§ Problem to solve: Format the stretch of records from the line containing "You are a computer-use" through the end of the records as a JSON list of strings, one string per line. Omit blank lines and leave the pictures out.

_ _ _

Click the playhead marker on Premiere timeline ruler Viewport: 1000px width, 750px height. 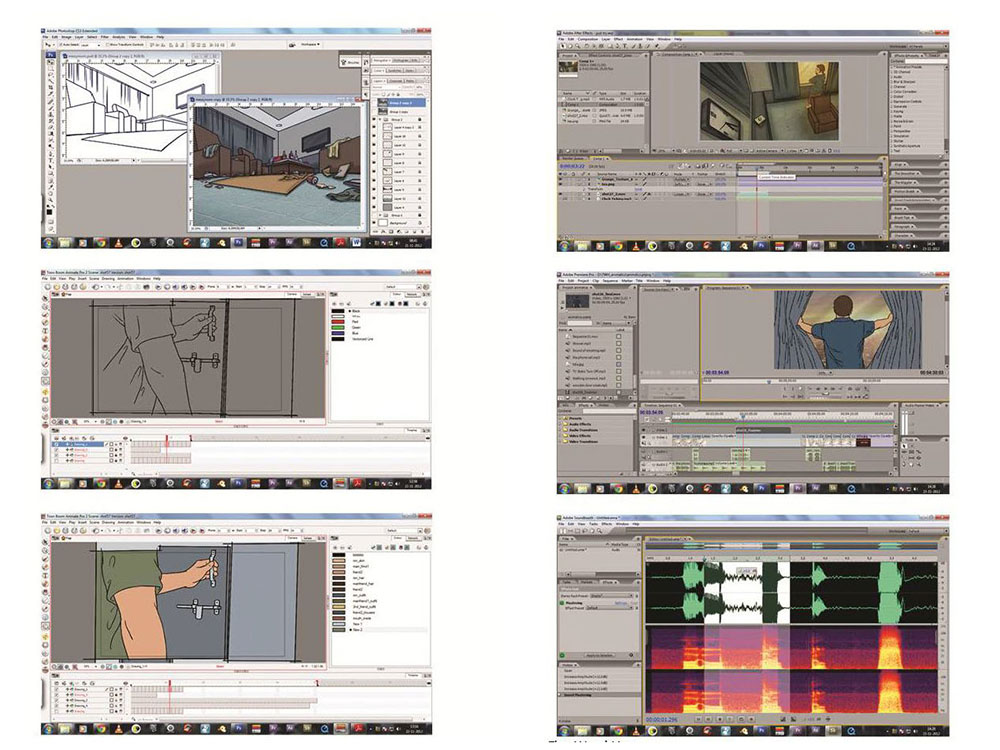pos(742,416)
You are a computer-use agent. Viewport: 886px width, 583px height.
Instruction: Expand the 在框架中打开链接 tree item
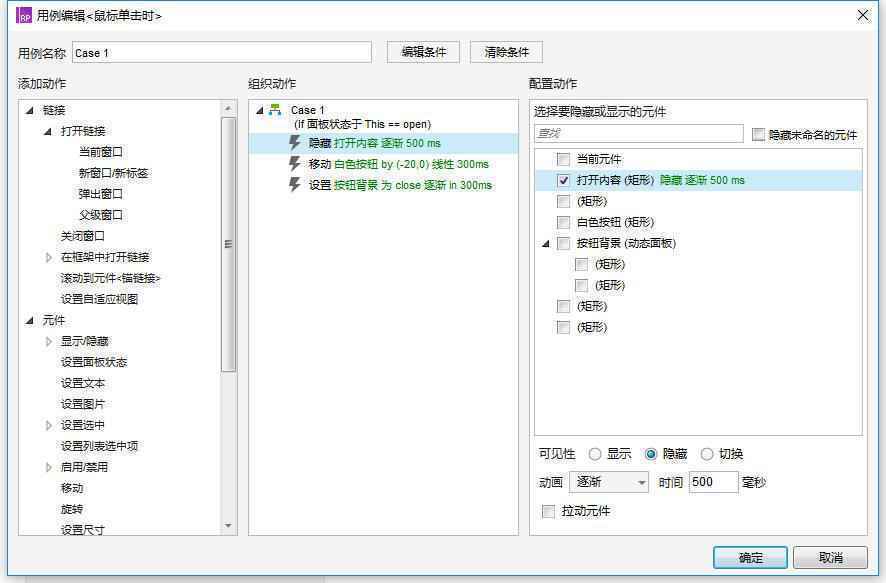pyautogui.click(x=50, y=257)

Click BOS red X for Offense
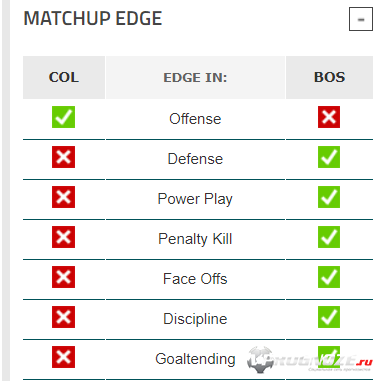pyautogui.click(x=329, y=117)
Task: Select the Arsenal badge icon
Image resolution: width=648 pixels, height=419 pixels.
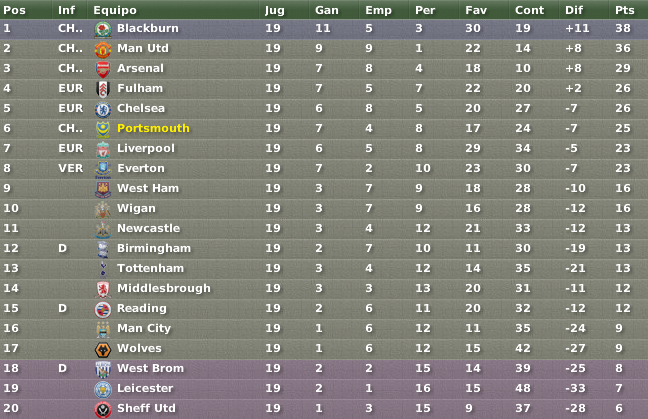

_ _ _

§ Answer to the exercise:
[
  "You are a computer-use agent. Viewport: 886px width, 583px height.",
  "Instruction: Expand the 在框架中打开链接 tree item",
  "pyautogui.click(x=50, y=257)",
  "Click BOS red X for Offense",
  "pyautogui.click(x=329, y=117)",
  "Task: Select the Arsenal badge icon",
  "Image resolution: width=648 pixels, height=419 pixels."
]